C’est justement le fait que ces données aient été confiées à Microsoft, filiale irlandaise de l’entreprise mère de droit étatsunien qui provoque la levée de boucliers de la CNIL, et aussi de plusieurs associations, syndicats et requérants individuels, qui ont, eux aussi, demandé au juge du référé-liberté du Conseil d’État, statuant en urgence, de « suspendre le traitement des données liées à l’épidémie de covid-19 sur la Plateforme des données de santé en raison des risques que cette situation comporte au regard du droit au respect de la vie privée, compte tenu de possibles transferts de données vers les États-Unis ».

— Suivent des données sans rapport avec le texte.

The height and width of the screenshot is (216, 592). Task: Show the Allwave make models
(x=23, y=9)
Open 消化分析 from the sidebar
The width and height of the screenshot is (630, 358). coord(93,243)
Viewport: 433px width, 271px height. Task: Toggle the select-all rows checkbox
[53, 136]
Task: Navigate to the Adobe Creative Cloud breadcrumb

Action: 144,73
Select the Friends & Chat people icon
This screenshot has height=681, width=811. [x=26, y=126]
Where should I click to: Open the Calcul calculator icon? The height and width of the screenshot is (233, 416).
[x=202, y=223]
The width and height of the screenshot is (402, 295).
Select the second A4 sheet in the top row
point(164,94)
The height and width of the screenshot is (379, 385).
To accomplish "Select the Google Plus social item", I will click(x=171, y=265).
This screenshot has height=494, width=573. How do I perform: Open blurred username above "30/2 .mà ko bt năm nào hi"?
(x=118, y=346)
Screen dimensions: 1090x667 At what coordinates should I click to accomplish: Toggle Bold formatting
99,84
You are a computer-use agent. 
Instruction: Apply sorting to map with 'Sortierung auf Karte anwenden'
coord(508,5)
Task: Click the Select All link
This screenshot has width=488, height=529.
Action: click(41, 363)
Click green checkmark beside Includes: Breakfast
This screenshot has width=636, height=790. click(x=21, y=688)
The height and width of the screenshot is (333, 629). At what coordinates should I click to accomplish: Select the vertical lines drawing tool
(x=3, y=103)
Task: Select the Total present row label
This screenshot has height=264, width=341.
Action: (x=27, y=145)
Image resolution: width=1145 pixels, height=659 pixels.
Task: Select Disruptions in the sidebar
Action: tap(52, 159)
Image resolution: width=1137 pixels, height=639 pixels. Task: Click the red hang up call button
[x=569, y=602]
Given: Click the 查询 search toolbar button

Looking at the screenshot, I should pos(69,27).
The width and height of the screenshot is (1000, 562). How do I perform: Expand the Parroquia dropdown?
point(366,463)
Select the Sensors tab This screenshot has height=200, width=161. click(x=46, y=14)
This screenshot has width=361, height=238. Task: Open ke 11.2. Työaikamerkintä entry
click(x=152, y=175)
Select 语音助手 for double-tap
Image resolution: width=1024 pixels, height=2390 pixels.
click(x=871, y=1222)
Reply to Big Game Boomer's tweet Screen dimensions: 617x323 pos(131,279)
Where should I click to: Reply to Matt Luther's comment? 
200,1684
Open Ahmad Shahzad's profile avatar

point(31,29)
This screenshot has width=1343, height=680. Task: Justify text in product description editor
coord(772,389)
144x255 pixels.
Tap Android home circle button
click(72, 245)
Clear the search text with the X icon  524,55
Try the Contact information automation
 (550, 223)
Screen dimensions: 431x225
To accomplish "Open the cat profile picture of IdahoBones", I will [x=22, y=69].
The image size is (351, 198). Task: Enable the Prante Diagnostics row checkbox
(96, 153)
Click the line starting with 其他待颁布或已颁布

Plus de Privacy Shield donc pas de transferts possibles
Le Conseil d’État a publié sa réponse à ces requêtes en suspension et le moins qu’on puisse dire c’est que la réponse ne devrait pas satisfaire les requérants. En effet, le juge des référés estime que du fait que la Cour de justice européenne a annulé le Privacy Shield (l’accord en vertu duquel le transfert de données vers les États-Unis était possible et annulé par la Cour de justice de l’UE), rend impossible à Microsoft de transférer ses données vers son pays d’origine.
« Le juge observe que les données personnelles hébergées aux Pays-Bas dans le cadre d’un contrat avec Microsoft ne peuvent légalement être transférées en dehors de l’Union européenne ». Mais même si la filiale irlandaise ne peut pas, en vertu de l’annulation du Privacy Shield, transférer les données, le juge estime toutefois que « Si le risque ne peut être totalement exclu que les services de renseignement américains demandent l’accès à ces données, il ne justifie pas, à très court terme, la suspension de la Plateforme, mais impose de prendre des précautions particulières, sous le contrôle de la CNIL ».
D’ailleurs, rappelle le juge, Microsoft s’est engagé par contrat à refuser tout transfert de données en dehors de l’UE. Et il repasse la patate chaude à la CNIL, qui doit, selon lui, s’assurer que les données résident bien aux Pays-Bas et nulle part ailleurs. En somme, le juge estime qu’en vertu des accords passés et de l’annulation Privacy Shielkd, Microsoft est tenu de respecter ses engagements, même si on ne peut jurer de rien.